**Problem**
Report, word for word, every line of the material that contains "Given".

**Supplied records**
------------------------------------

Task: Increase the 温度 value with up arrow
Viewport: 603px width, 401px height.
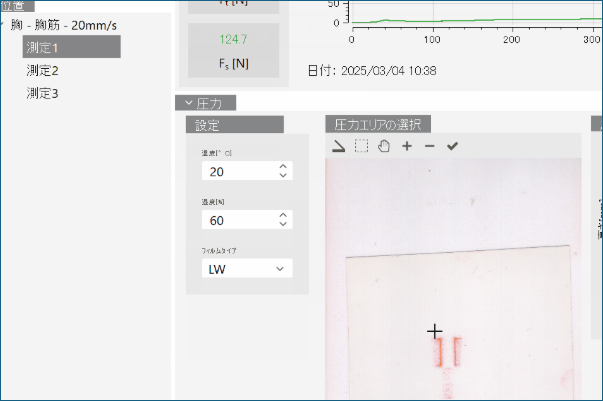Action: point(283,167)
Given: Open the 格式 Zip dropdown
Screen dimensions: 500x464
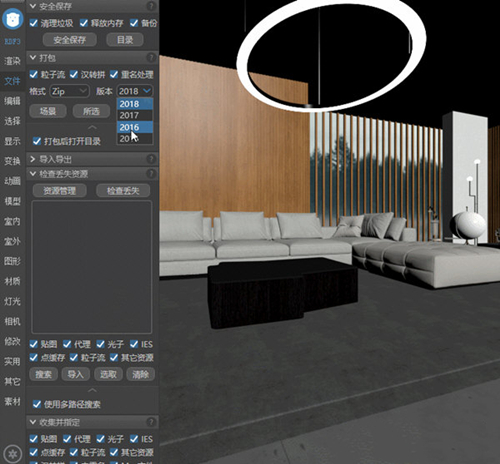Looking at the screenshot, I should click(x=69, y=91).
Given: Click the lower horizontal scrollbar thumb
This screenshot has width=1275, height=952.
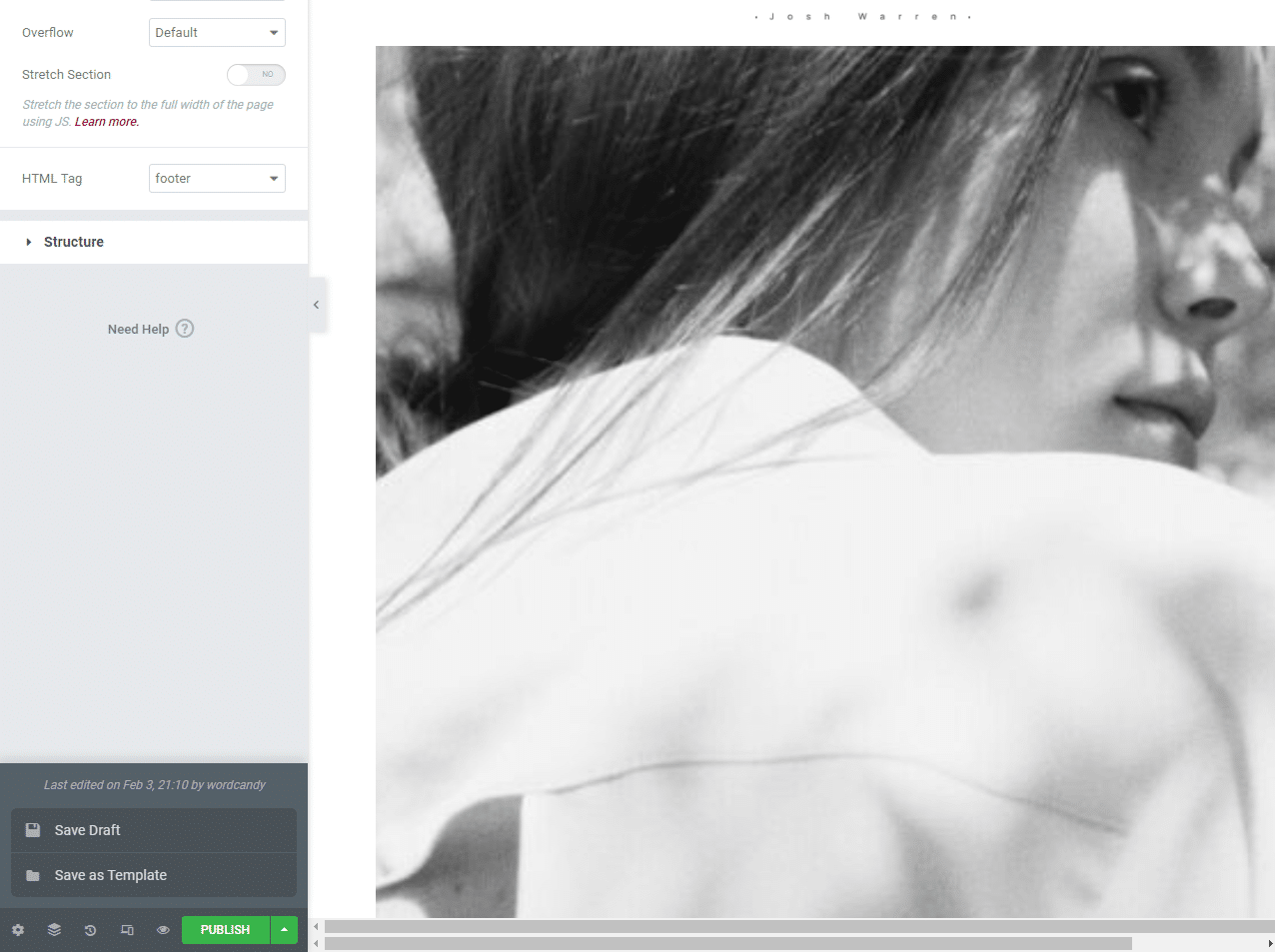Looking at the screenshot, I should pyautogui.click(x=727, y=943).
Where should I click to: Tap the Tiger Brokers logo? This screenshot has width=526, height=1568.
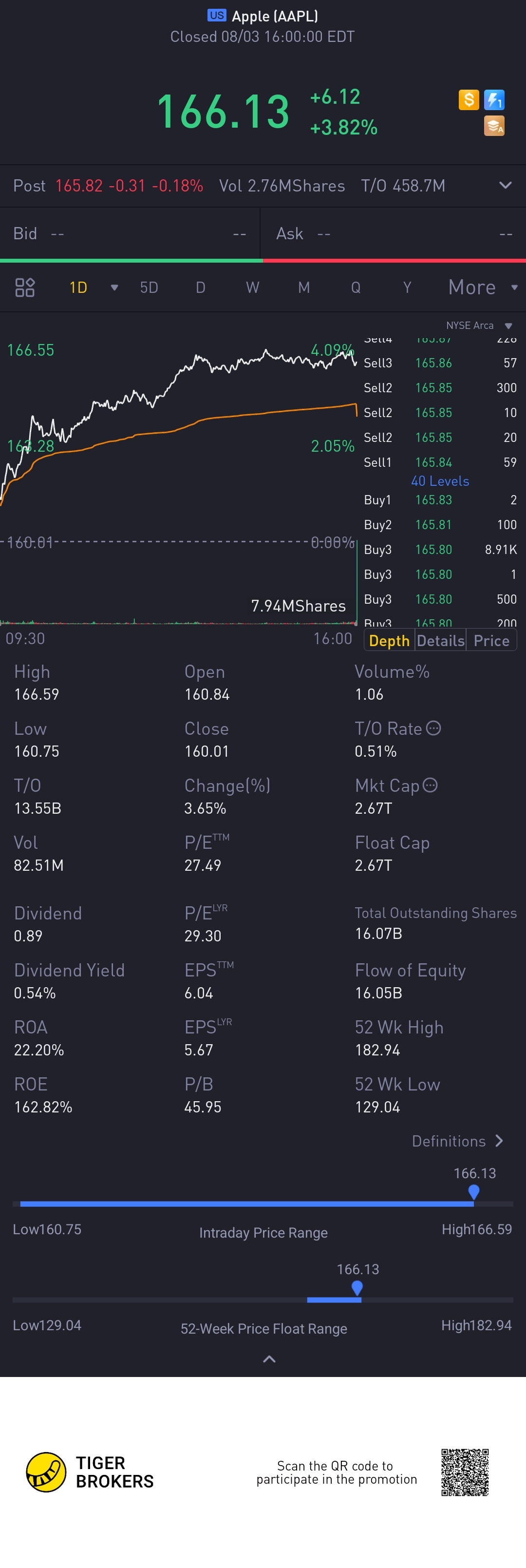46,1472
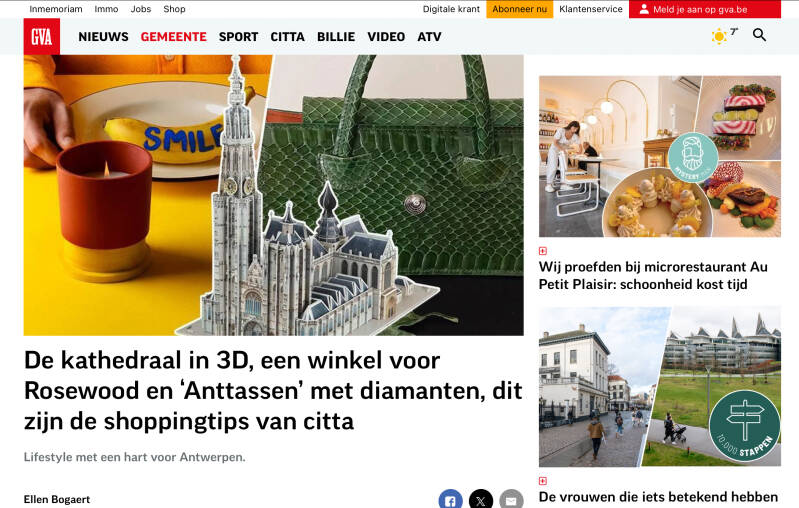Click the plus badge above 'De vrouwen' headline
The width and height of the screenshot is (799, 508).
tap(543, 481)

------------------------------------

**Response to this exercise**
Given: Open the 格式 Zip dropdown
Given: Click the lower horizontal scrollbar thumb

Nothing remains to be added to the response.